Yesi Mo sangat tidak menyukai kantor polisi, lebih-lebih dibawa ke situ sebagai seorang tersangka untuk diinteerogasi.

Tapi dia harus berkooperasi, harus mencari cara untuk membuktikan bahwa dirinya tidak bersalah, sekalipun polisi tidak mempercayainya, dia tetap bersikukuh awan gelap tidak akan bisa selamanya menutupi cahaya mentari.

Kabut kegelapan yang meliputinya selama seharian berada di kantor polisi, pudar dengan kehadiran Stanley Yan.

Yesi Mo tidak pernah menyangka Stanley Yan kembali ke kota R, dia tidak pernah menyangka dia datang secepat itu.

Yesi Mo yang awalnya berencana untuk menghadapi semua itu sendirian, akhirnya mendapatkan sandaran, paling tidak sandaran bagi hati dan jiwanya.

Wajah Stanley Yan dibalut perban seluruhnya, tidak dapat terlihat eskpresinya di balik perban itu, tapi dari sinar matanya, terpancar belas kasih dan kasih sayang, dia menepuk pungguh Yesi Mo dengan lembut, sambil tangan yang lain memeluknya dengan erat.

Merasakan tepukan lembut dari tangan yang kokoh itu, merasakan pelukan Stanley Yan di pinggangnya, hati Yesi Mo luluh......

"Maafkan aku, aku sudah terlambat. "

Suara parau yang lembut penuh kehangatan itu masuk ke dalam telinga Yesi Mo, meruntuhkan topeng ketegasan Yesi Mo.

Dia adalah seorang wanita yang perlu kasih sayang, perlu cinta.

Dia tidak suka menghadapi kerasnya dunia bisnis, menghadapi manusia-manusia penuh tipu daya dan kepalsuan itu, tapi dia tidak punya pilihan lain.

Beberapa tahun terakhir, Stanley Yan tidak diketahui keberadaannya, kalau dia tidak bisa mempertahankan kekosongan dalam keluarga Yan ini, keluarga Yan akan berantakan, dan tidak ada lagi kemungkinan yang lain.

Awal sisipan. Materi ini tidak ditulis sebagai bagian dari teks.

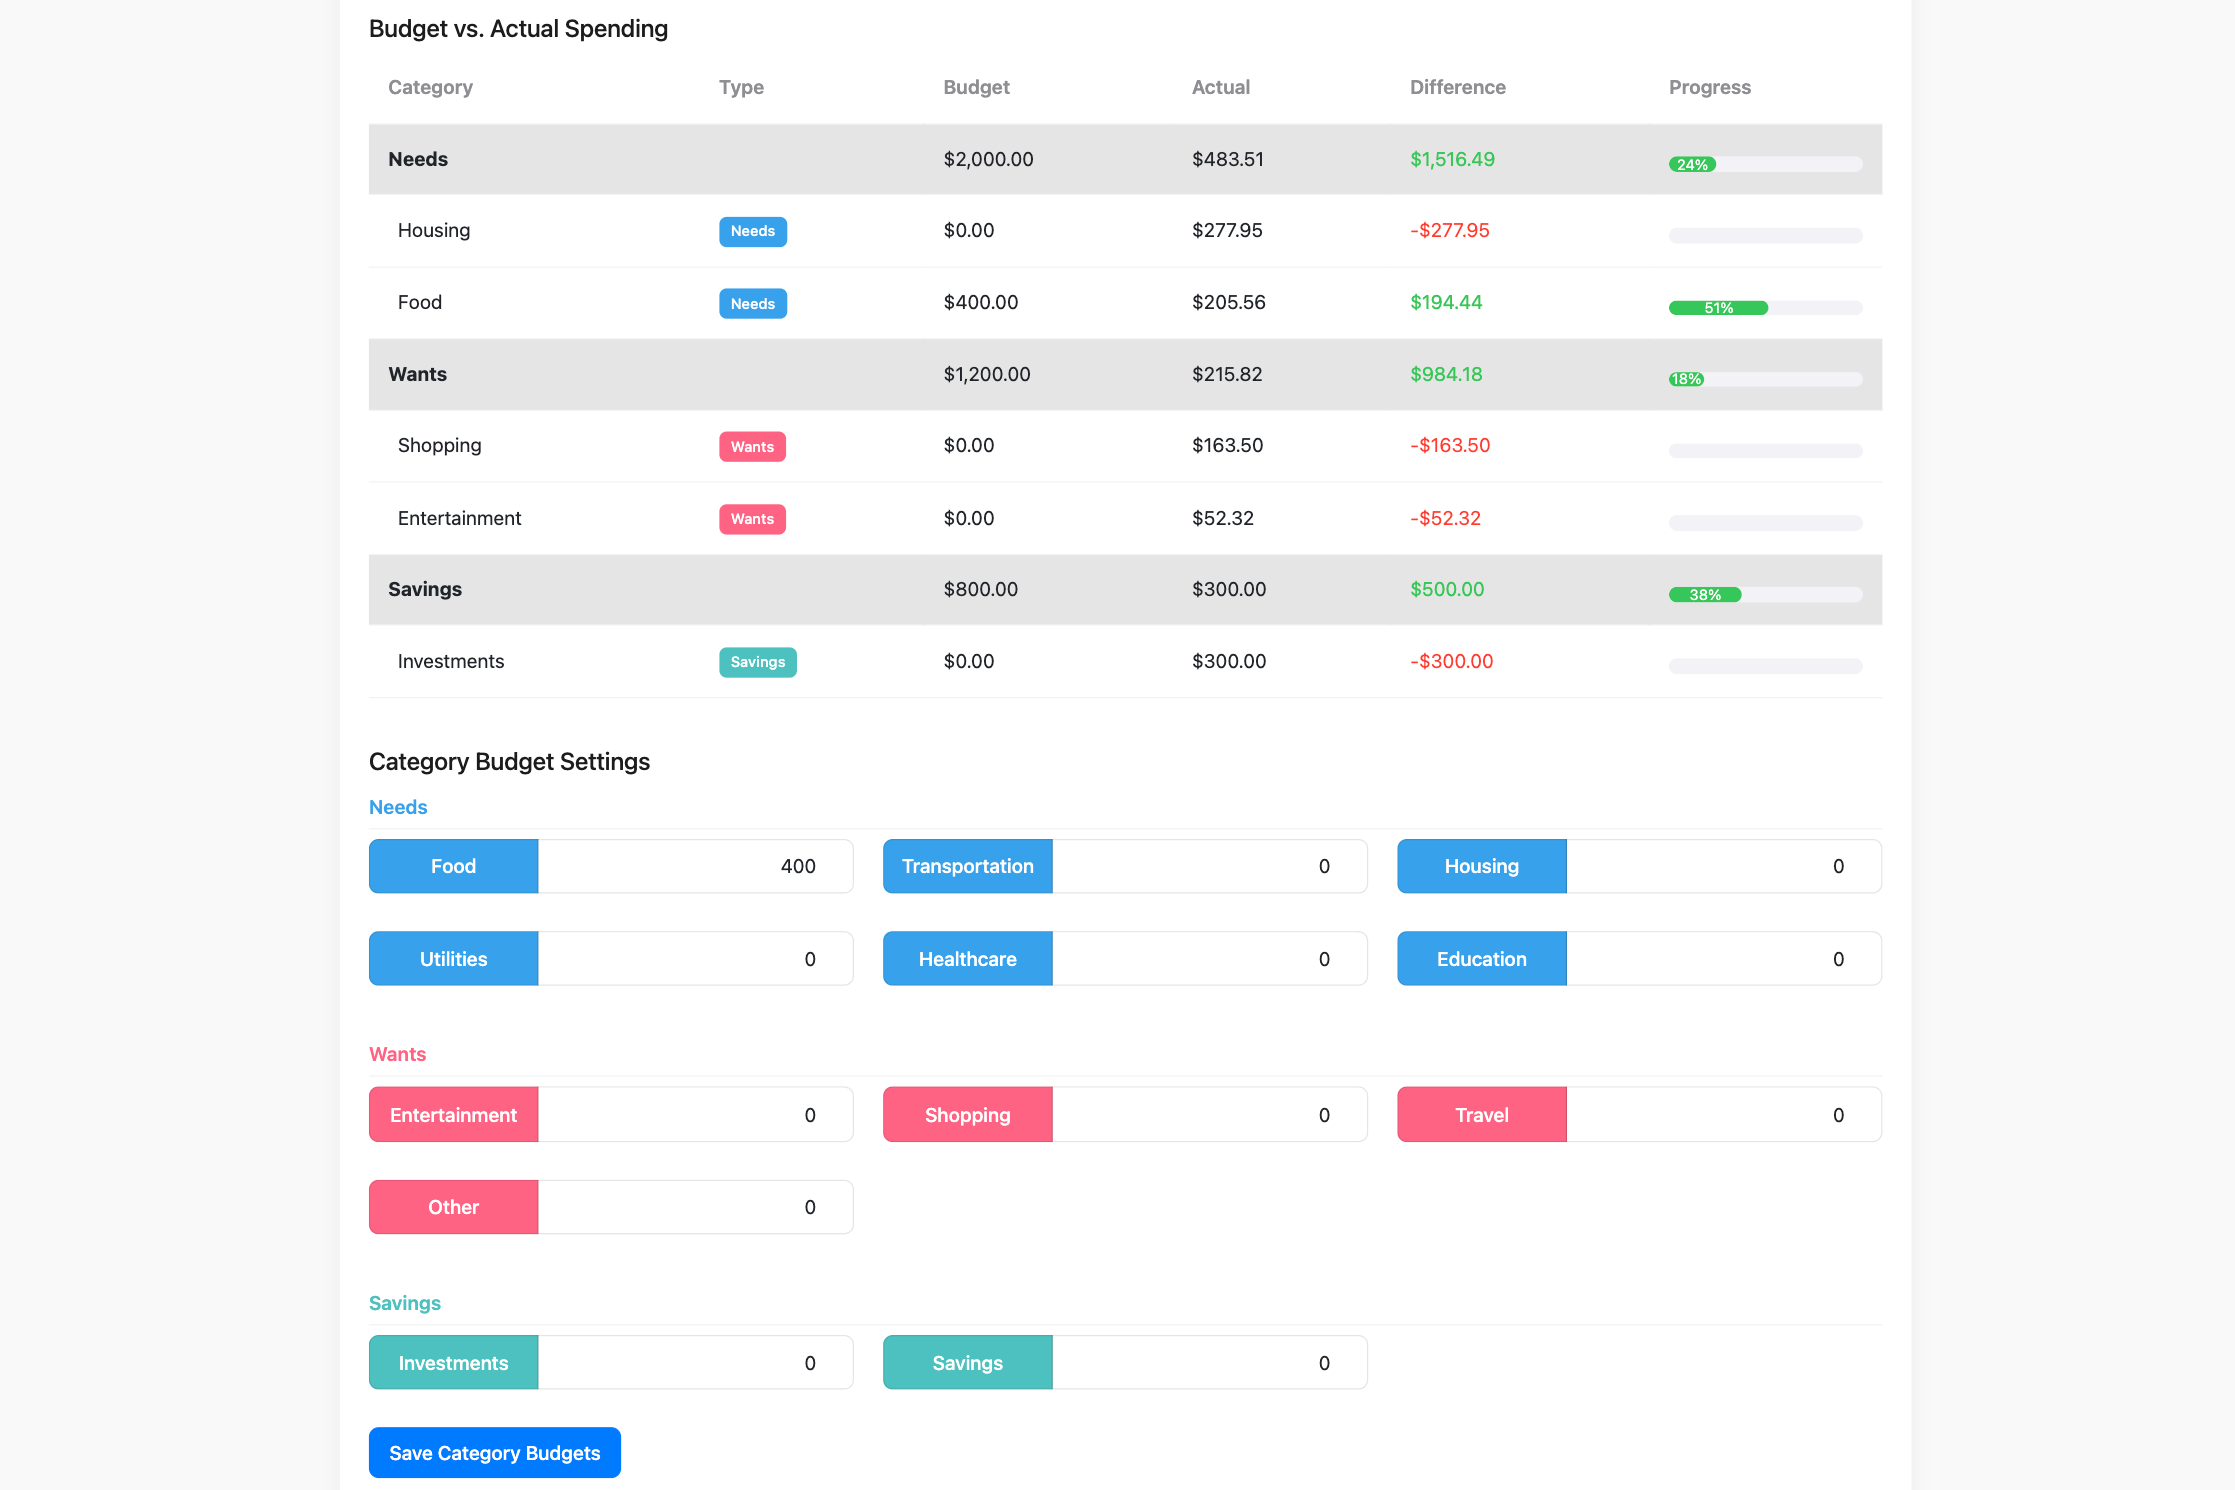Click Save Category Budgets button
2235x1490 pixels.
(x=494, y=1452)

Maka meskipun tidak menyukainya, dia hanya bisa bertahan.

Ketika mendengarkan perkataan Stanley Yan, Yesi Mo merasakan arti dari perjuangannya selama satu tahun terakhir ini, dia menuai hasil dari kegigihannya.

Dia mendongak dari dalam pelukan Stanley Yan, menggigit bibirnya sambil menggeleng padanya, dari matanya mulai terbentuk butiran air mata.

Stanley Yan tidak kuasa melihat wanitanya menitikan air mata, terlebih air mata Yesi Mo, bibirnya bergetar ingin mengucapkan sesuatu guna menghibur Yesi Mo, tapi jari Yesi Mo sudah berada di depan bibirnya.

"Kamu tidak perlu mengatakan apa pun, aku paham. "

Sebutir air mata terjatuh dari wajah Yesi Mo seiring dengan sebuah senyum kebahagiaan, dari sorot matanya: kasih sayang. Melihat Stanley Yan menjulurkan tangannya untuk menyingkirkan jarinya, Yesi Mo dengan segera menggeleng, dia tersenyum.

"Stanley Yan, ayo kita pulang. "

Sambil berkata demikian, dia melepaskan diri dari pelukan Stanley Yan, lalu menarik tangannya mengajaknya ke tempat parkit dan naik ke dalam mobil.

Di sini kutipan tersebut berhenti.